* Start DATA LISTING *

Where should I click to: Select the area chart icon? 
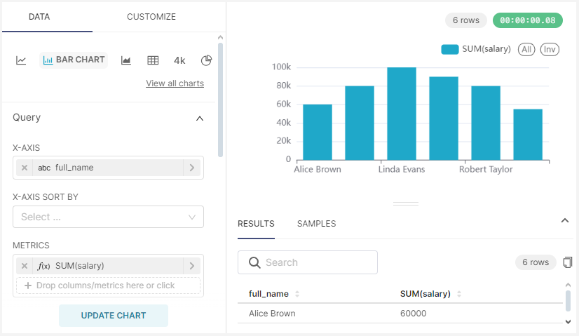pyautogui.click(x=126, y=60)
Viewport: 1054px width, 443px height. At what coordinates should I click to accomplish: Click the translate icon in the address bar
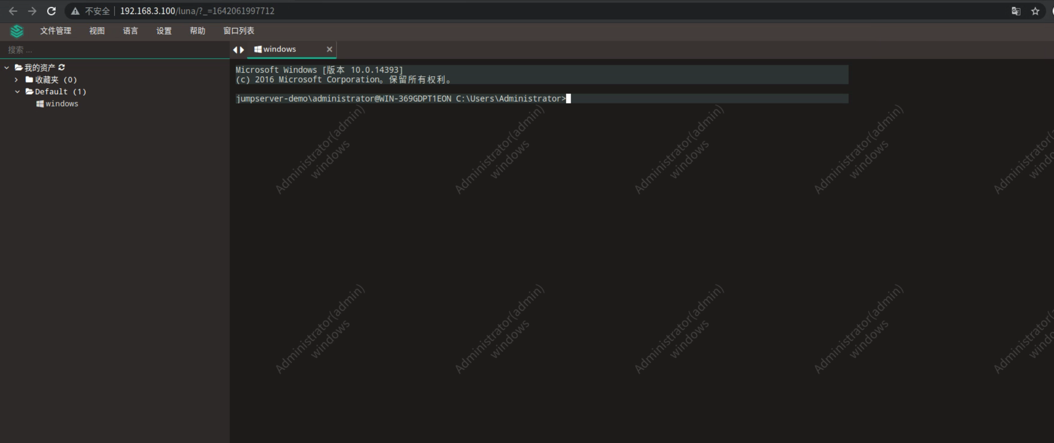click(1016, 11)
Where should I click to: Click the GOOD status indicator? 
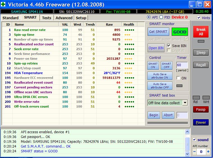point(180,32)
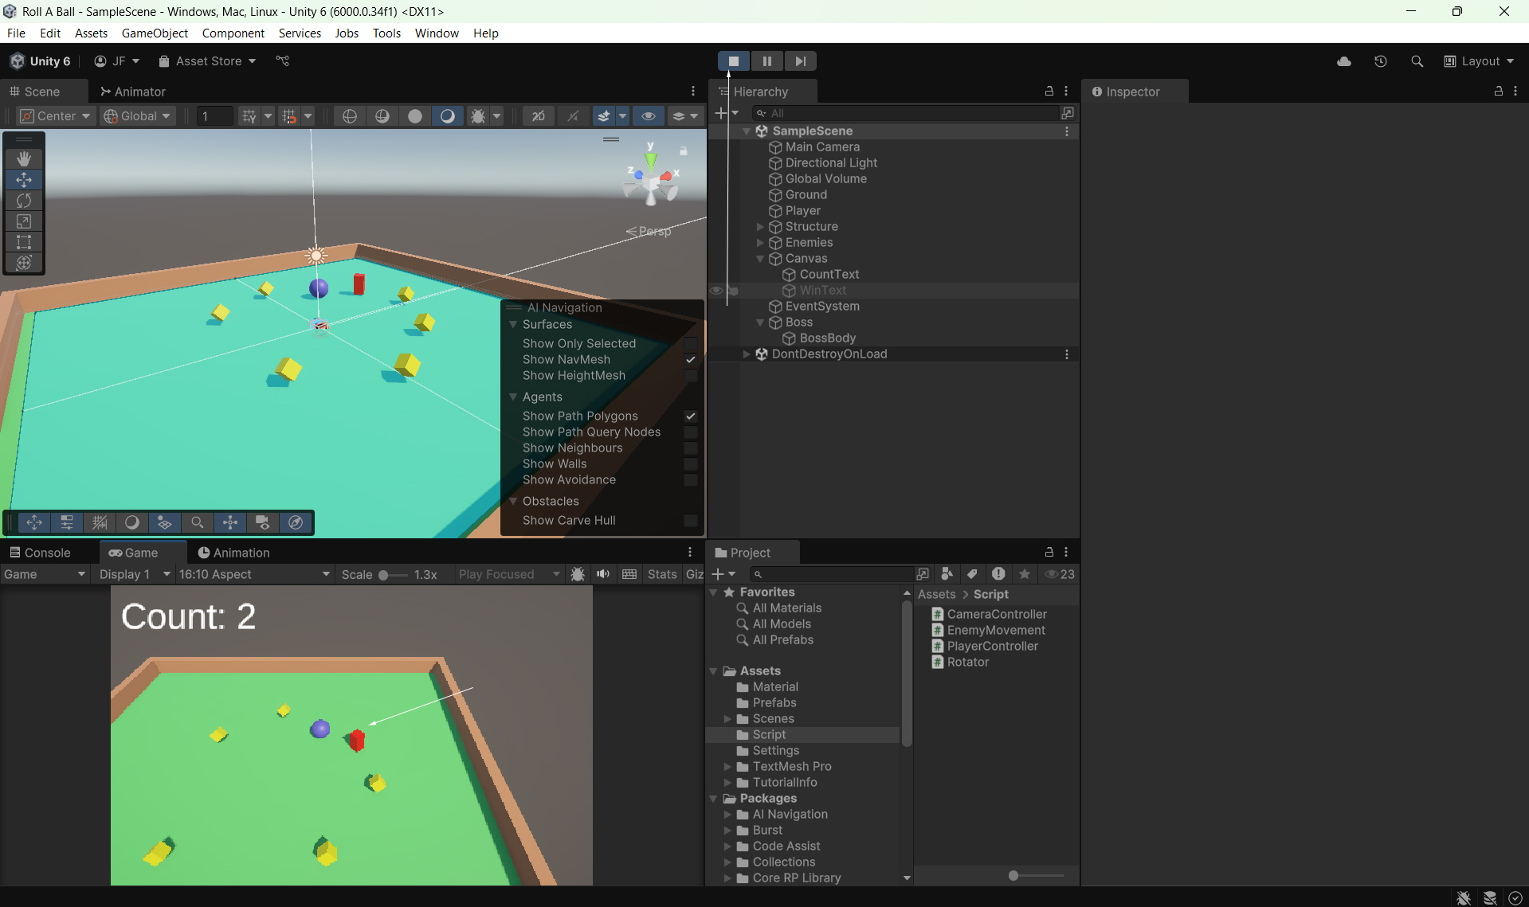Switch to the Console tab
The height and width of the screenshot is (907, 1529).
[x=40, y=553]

* End DATA LISTING *

_REQUEST_: Rewrite the items from the first line up to and including the line with "click(1016, 11)" as a numbered list, skipping any blank lines and leaving the pictures out.

_TASK RESPONSE_:
1. Where should I click to: Select the area chart icon? 
2. pyautogui.click(x=126, y=60)
3. Viewport: 1054px width, 443px height. At what coordinates should I click to accomplish: Click the translate icon in the address bar
4. click(1016, 11)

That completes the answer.